Mis maestros cantores
De mi madre, recibí también el legado de milongas viejísimas que todavía canto, como Milonga en negro, traída a la ciudad por el payador Higinio Cazón, así como China hereje, que es también de mi remoto repertorio. La debo al gusto de mi padre por ese tipo de canciones viriles, y, sobre todo, a su admiración por otro payador: el oriental Juan Pedro López. Y creo que hemos llegado al punto en que conviene explicar un poco de todo esto de la herencia de los payadores que llevo tan a la vista.
En los años de mi infancia, el lunfardo todavía terminaba de macerarse en leoneras y taquerías, en quecos y bailongos, a pesar de que su existencia había sido reconocida ya cuarenta, cincuenta años atrás. Una que otra palabra asomaba de vez en cuando en las canciones del pueblo, pero sólo el tango habría de ser capaz de hacer durables a esos términos, de abrirles cancha para siempre.
El propio tango había empezado a buscar su destino: ya no se concebían los títulos desfachatados de sus orígenes, como Dame la lata, Mordeme la oreja izquierda, Dos sin sacar y otros de comprensible parentesco con los lugares donde se empezaron a bailar.
Mi noche triste, en 1918, cambia la historia; es el teatro con sus grandes públicos de entonces quien pondrá ese título y esas palabras en boca de todos, como poco después, en 1920, hará con Milonguita y otros muchos.
Es el fin de la "Guardia vieja", el nacimiento de la nueva orquesta típica. El tango cantado pasa a ser un artículo de aceptación popular O, como ahora se diría, de "consumo masivo". Roberto Firpo desencadena una innovación fatal para los guitarreros al introducir el piano en los conjuntos típicos. Desalojada de allí, a la viola sólo le queda como destino posible el acompañamiento del cantor solitario.
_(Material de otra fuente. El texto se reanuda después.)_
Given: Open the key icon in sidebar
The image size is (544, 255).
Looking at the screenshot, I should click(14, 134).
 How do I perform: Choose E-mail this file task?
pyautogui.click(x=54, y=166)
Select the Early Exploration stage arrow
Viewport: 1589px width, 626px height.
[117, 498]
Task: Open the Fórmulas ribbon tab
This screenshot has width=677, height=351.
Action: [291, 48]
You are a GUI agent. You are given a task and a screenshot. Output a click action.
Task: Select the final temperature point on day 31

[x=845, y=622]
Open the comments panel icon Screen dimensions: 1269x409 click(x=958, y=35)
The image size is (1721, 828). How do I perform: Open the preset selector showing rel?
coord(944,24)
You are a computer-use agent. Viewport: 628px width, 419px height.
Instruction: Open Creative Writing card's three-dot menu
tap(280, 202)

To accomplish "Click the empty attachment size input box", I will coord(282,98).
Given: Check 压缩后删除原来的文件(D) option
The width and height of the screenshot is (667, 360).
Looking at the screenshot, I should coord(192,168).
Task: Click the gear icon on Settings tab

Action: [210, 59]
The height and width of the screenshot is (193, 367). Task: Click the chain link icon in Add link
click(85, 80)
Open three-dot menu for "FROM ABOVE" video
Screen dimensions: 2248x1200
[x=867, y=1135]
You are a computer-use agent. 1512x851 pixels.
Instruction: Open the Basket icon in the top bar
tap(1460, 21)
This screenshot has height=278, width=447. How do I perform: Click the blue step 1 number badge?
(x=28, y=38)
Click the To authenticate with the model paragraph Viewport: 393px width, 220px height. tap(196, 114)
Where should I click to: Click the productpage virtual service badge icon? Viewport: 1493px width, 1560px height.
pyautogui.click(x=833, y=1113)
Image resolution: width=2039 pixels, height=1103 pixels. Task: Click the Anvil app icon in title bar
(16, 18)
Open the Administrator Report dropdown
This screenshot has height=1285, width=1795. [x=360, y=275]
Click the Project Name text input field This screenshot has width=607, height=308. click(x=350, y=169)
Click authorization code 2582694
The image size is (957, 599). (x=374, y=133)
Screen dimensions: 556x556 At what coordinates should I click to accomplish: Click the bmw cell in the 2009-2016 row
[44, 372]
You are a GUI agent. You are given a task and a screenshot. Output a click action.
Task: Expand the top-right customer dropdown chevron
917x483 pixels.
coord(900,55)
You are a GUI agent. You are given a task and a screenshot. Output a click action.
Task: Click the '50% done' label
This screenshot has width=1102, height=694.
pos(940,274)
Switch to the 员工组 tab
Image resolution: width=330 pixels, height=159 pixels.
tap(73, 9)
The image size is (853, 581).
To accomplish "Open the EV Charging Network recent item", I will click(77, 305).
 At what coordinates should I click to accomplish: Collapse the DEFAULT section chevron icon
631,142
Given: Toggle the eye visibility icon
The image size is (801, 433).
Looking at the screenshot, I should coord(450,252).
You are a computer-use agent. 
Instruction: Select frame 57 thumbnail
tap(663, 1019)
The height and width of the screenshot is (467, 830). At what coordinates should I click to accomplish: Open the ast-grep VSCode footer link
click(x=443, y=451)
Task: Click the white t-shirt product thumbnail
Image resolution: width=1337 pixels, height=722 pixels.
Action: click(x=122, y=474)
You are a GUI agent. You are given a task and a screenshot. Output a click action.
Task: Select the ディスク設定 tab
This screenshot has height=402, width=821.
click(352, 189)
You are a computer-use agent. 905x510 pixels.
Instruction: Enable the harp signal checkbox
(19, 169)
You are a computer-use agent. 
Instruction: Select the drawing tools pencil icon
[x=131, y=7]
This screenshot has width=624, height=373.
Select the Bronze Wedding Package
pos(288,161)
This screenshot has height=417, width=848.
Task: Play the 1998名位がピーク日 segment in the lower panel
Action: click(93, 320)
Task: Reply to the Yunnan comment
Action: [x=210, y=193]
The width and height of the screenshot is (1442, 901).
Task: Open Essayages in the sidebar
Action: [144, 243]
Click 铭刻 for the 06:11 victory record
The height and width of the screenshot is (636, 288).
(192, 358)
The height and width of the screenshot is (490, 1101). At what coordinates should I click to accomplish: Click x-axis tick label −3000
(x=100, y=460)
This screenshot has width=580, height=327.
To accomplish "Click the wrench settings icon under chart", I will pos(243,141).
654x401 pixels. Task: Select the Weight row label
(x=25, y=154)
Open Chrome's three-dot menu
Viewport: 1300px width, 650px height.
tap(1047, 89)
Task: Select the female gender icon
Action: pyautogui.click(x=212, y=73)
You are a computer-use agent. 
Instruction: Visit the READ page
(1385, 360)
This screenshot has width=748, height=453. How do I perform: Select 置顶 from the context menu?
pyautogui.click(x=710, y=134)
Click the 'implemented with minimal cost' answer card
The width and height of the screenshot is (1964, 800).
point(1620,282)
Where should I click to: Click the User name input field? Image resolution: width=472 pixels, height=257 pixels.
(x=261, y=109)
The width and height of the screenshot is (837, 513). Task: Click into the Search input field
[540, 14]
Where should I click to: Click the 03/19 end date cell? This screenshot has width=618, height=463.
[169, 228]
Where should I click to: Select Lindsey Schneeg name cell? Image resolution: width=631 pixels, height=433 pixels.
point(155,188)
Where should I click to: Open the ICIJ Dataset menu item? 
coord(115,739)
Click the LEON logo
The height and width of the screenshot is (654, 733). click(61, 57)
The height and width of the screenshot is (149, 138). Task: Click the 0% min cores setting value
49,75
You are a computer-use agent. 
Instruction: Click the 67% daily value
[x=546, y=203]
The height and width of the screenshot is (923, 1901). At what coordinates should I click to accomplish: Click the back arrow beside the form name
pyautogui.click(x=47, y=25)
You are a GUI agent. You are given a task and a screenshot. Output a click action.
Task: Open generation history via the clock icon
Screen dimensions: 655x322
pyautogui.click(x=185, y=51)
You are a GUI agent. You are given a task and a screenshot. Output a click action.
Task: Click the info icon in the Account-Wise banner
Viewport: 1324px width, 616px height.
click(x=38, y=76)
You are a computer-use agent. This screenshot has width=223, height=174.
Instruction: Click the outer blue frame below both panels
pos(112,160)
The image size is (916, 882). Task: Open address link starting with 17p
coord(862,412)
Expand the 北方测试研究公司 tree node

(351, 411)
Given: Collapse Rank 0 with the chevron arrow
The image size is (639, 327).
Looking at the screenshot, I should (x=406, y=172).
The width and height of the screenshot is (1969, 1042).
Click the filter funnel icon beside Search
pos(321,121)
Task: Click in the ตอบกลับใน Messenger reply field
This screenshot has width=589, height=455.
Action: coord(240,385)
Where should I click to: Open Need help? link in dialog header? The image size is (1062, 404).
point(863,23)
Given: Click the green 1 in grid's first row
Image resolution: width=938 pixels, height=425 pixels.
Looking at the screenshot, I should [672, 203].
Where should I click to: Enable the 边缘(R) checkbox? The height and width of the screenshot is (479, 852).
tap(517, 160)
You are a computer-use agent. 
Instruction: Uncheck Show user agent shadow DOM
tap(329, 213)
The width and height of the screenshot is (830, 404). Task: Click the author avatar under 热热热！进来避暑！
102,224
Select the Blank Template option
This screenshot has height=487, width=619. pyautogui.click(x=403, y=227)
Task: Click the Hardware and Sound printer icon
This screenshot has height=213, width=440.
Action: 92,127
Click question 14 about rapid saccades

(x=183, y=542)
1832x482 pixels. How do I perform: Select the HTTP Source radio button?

Hasta los cines y teatros van haciendo lugar a los pianos, o a los conjuntos que lo incluyen, y empiezan a desparecer los tríos, cuartetos o quintetos en los que la guitarra era fundadora y guía. Pero por un buen tiempo la vihuela aún será defendida por los últimos payadores.
Yo era apenas un pibe convaleciente del gran jabón de Moquehuá, cuando murió Gabino Ezeiza, casualmente el mismo día de 1916 en que asumió su primera presidencia Hipólito Yrigoyen. Pero por el barrio de Saavedra, los mismo que por otras orillas de la pampa, por los corrales del Oeste o del Sur donde los reseros se juntaban, supo perdurar la presencia de los payadores.
Alcancé a conocer a algunos de larga fama y, ya adolescente, a acompañar a otros que, como alguna vez sucedía, eran hábiles improvisadores pero negados para la guitarra. El de payador es un destino al que llegué tarde pero, alguna vez me prendía también en el viejísimo juego al menos para confirmarme lo difícil y hermoso que era.
En ocasiones me han dicho que se me reconoce cierta influencia de aquellos poetas y cantores. Si fuese verdad sería uno de mis mayores orgullos, de mis mejores méritos.
A otros de aquellos hombres los conocí cuando, ya grandes también en edad, se acercaron a mí con su saludo y los modestos libros o folletos en que habían reunido sus hazañas. De ellos -y de mi memoria- he recogido algunos fragmentos que me parecen un homenaje justo y necesario en mi propio libro.